### Objective
Return every row below word for word, with no line altered.
═════ Entries provided
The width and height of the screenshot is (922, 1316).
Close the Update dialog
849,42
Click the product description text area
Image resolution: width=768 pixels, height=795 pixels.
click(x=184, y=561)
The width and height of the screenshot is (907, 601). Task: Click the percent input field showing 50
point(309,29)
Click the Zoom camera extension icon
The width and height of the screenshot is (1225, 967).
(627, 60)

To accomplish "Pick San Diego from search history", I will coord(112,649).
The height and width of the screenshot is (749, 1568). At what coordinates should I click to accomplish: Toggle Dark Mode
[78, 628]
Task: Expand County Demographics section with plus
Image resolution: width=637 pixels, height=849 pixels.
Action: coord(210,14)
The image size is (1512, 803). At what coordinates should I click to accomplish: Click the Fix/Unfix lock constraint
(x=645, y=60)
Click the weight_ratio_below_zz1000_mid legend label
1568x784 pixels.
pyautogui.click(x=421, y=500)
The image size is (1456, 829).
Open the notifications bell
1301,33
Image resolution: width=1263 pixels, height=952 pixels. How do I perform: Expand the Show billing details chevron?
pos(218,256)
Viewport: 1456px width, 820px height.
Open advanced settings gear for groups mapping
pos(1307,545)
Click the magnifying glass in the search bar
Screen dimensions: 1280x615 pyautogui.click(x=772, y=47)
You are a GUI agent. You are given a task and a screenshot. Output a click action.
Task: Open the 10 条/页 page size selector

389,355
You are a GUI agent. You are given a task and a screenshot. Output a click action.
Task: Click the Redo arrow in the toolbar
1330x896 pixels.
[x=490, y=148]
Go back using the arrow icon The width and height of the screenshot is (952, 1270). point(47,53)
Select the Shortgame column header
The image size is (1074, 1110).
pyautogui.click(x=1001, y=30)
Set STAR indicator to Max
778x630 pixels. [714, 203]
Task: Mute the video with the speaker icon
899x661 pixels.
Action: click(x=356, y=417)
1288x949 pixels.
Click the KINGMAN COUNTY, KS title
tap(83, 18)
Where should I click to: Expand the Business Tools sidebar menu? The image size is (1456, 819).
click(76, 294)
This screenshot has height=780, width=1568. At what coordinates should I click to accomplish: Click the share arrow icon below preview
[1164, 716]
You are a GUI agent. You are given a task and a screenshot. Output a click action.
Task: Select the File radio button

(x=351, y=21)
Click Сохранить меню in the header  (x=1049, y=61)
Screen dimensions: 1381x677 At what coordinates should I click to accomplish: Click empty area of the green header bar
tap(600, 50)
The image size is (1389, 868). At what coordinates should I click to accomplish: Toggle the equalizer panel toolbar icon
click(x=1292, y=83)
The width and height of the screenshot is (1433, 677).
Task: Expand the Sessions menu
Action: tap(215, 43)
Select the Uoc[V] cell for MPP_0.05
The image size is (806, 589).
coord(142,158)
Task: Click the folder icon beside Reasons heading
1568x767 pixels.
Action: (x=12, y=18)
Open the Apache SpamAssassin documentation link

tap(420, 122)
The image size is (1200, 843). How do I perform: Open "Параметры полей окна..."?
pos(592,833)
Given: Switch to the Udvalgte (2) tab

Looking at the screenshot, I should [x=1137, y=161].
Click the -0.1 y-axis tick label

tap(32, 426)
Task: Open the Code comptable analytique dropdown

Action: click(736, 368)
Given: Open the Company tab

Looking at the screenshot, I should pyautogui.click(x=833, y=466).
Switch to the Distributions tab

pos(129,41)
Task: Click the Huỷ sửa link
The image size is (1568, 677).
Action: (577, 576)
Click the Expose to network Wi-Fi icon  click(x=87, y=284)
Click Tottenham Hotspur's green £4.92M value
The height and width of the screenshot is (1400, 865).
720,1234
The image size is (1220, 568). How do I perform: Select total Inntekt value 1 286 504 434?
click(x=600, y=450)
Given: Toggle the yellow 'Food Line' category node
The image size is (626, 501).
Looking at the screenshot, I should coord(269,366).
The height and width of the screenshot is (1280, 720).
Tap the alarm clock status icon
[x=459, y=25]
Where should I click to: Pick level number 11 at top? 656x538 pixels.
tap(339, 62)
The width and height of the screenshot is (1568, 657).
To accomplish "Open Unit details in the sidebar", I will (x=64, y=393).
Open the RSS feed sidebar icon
══════════
### The result
The width and height of the screenshot is (922, 1316).
Close the Update dialog
849,42
Click the product description text area
Image resolution: width=768 pixels, height=795 pixels.
click(x=184, y=561)
The width and height of the screenshot is (907, 601). Task: Click the percent input field showing 50
point(309,29)
Click the Zoom camera extension icon
The width and height of the screenshot is (1225, 967).
(627, 60)

To accomplish "Pick San Diego from search history", I will coord(112,649).
The height and width of the screenshot is (749, 1568). At what coordinates should I click to accomplish: Toggle Dark Mode
[78, 628]
Task: Expand County Demographics section with plus
Image resolution: width=637 pixels, height=849 pixels.
Action: coord(210,14)
The image size is (1512, 803). At what coordinates should I click to accomplish: Click the Fix/Unfix lock constraint
(x=645, y=60)
Click the weight_ratio_below_zz1000_mid legend label
1568x784 pixels.
pyautogui.click(x=421, y=500)
The image size is (1456, 829).
Open the notifications bell
1301,33
Image resolution: width=1263 pixels, height=952 pixels. How do I perform: Expand the Show billing details chevron?
pos(218,256)
Viewport: 1456px width, 820px height.
Open advanced settings gear for groups mapping
pos(1307,545)
Click the magnifying glass in the search bar
Screen dimensions: 1280x615 pyautogui.click(x=772, y=47)
You are a GUI agent. You are given a task and a screenshot. Output a click action.
Task: Open the 10 条/页 page size selector

389,355
You are a GUI agent. You are given a task and a screenshot. Output a click action.
Task: Click the Redo arrow in the toolbar
1330x896 pixels.
[x=490, y=148]
Go back using the arrow icon The width and height of the screenshot is (952, 1270). point(47,53)
Select the Shortgame column header
The image size is (1074, 1110).
pyautogui.click(x=1001, y=30)
Set STAR indicator to Max
778x630 pixels. [714, 203]
Task: Mute the video with the speaker icon
899x661 pixels.
Action: click(x=356, y=417)
1288x949 pixels.
Click the KINGMAN COUNTY, KS title
tap(83, 18)
Where should I click to: Expand the Business Tools sidebar menu? The image size is (1456, 819).
click(76, 294)
This screenshot has height=780, width=1568. At what coordinates should I click to accomplish: Click the share arrow icon below preview
[1164, 716]
You are a GUI agent. You are given a task and a screenshot. Output a click action.
Task: Select the File radio button

(x=351, y=21)
Click Сохранить меню in the header  (x=1049, y=61)
Screen dimensions: 1381x677 At what coordinates should I click to accomplish: Click empty area of the green header bar
tap(600, 50)
The image size is (1389, 868). At what coordinates should I click to accomplish: Toggle the equalizer panel toolbar icon
click(x=1292, y=83)
The width and height of the screenshot is (1433, 677).
Task: Expand the Sessions menu
Action: tap(215, 43)
Select the Uoc[V] cell for MPP_0.05
The image size is (806, 589).
coord(142,158)
Task: Click the folder icon beside Reasons heading
1568x767 pixels.
Action: (x=12, y=18)
Open the Apache SpamAssassin documentation link

tap(420, 122)
The image size is (1200, 843). How do I perform: Open "Параметры полей окна..."?
pos(592,833)
Given: Switch to the Udvalgte (2) tab

Looking at the screenshot, I should [x=1137, y=161].
Click the -0.1 y-axis tick label

tap(32, 426)
Task: Open the Code comptable analytique dropdown

Action: click(736, 368)
Given: Open the Company tab

Looking at the screenshot, I should pyautogui.click(x=833, y=466).
Switch to the Distributions tab

pos(129,41)
Task: Click the Huỷ sửa link
The image size is (1568, 677).
Action: (577, 576)
Click the Expose to network Wi-Fi icon  click(x=87, y=284)
Click Tottenham Hotspur's green £4.92M value
The height and width of the screenshot is (1400, 865).
720,1234
The image size is (1220, 568). How do I perform: Select total Inntekt value 1 286 504 434?
click(x=600, y=450)
Given: Toggle the yellow 'Food Line' category node
The image size is (626, 501).
Looking at the screenshot, I should coord(269,366).
The height and width of the screenshot is (1280, 720).
Tap the alarm clock status icon
[x=459, y=25]
Where should I click to: Pick level number 11 at top? 656x538 pixels.
tap(339, 62)
The width and height of the screenshot is (1568, 657).
To accomplish "Open Unit details in the sidebar", I will (x=64, y=393).
Open the RSS feed sidebar icon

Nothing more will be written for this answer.